Member of the Chamber of Deputies
- In office 1 June 1912 – 31 May 1915
- Constituency: Lontué and Curepto

Personal details
- Born: 8 June 1876 Santiago, Chile
- Died: 9 January 1942 (aged 65) Santiago, Chile
- Party: Liberal Party
- Spouse: Luisa Hurtado Vial
- Children: 1
- Parent(s): José Eugenio Guzmán Rosa Montt Montt
- Education: University of Chile
- Profession: Lawyer

= Roberto Guzmán Montt =

Chilean politician and lawyer (1876–1942)

Roberto Guzmán Montt (8 June 1876 – 9 January 1942) was a Chilean lawyer and politician who served as a member of the Chamber of Deputies of Chile and as Minister of Industry and Public Works under President Juan Luis Sanfuentes.

Guzmán Montt was a member of the Club de la Unión and the Club de Viña del Mar. He died in Santiago on 9 January 1942.

==Early life==
Guzmán Montt was born in Santiago in 1876 to Eugenio Guzmán Irarrázaval, a public servant, and Rosa Montt y Montt. He received his early education in Paris before returning to Chile, where he attended the Colegio de los Sagrados Corazones de Santiago and later the Instituto Nacional.

● Directions:
**1.** Which schools or universities does the Roberto Guzmán Montt text name?
**2.** Could you output the passage of the Roberto Guzmán Montt text between "Chilean politician and" and "Juan Luis Sanfuentes.", inclusive?
The items below play no part in the work on the text.

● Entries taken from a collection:

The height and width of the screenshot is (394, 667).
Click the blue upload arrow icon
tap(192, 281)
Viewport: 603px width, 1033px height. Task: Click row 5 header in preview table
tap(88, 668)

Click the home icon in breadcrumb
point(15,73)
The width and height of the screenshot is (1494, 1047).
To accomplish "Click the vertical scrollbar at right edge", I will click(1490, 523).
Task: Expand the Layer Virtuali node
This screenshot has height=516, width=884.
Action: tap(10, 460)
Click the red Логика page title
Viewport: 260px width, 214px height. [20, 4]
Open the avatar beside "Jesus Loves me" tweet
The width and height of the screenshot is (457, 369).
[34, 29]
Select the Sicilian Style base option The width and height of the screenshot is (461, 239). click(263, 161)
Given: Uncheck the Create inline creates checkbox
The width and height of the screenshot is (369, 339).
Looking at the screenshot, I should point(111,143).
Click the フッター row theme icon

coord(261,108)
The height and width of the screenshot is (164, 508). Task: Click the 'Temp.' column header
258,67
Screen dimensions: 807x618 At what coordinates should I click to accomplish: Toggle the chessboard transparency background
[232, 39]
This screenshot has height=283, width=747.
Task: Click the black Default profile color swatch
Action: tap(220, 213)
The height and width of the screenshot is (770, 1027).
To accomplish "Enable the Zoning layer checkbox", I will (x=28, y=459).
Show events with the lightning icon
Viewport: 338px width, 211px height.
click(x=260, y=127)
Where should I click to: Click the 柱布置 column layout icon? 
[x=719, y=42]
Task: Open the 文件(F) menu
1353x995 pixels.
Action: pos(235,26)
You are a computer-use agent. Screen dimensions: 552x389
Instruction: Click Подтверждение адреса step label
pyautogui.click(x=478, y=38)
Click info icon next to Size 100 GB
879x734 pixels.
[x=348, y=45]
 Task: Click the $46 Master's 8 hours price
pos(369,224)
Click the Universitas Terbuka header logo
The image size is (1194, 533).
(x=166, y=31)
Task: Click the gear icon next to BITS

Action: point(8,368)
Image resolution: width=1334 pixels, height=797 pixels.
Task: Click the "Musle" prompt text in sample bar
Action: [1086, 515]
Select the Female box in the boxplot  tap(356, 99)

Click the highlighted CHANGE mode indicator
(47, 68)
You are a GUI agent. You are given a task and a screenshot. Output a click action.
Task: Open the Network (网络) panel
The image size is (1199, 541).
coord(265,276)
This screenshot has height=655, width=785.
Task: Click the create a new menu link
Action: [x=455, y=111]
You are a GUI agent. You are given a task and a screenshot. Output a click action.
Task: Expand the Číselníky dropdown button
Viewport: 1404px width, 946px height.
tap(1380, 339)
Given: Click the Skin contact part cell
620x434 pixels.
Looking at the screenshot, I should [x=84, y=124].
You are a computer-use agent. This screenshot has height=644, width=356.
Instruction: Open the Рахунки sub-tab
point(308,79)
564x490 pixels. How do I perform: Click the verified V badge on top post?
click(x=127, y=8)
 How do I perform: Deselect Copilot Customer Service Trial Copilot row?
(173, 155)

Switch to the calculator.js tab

● Answers to each task:
**1.**
University of Chile
Colegio de los Sagrados Corazones de Santiago
Instituto Nacional

**2.**
Chilean politician and lawyer (1876–1942)

Roberto Guzmán Montt (8 June 1876 – 9 January 1942) was a Chilean lawyer and politician who served as a member of the Chamber of Deputies of Chile and as Minister of Industry and Public Works under President Juan Luis Sanfuentes.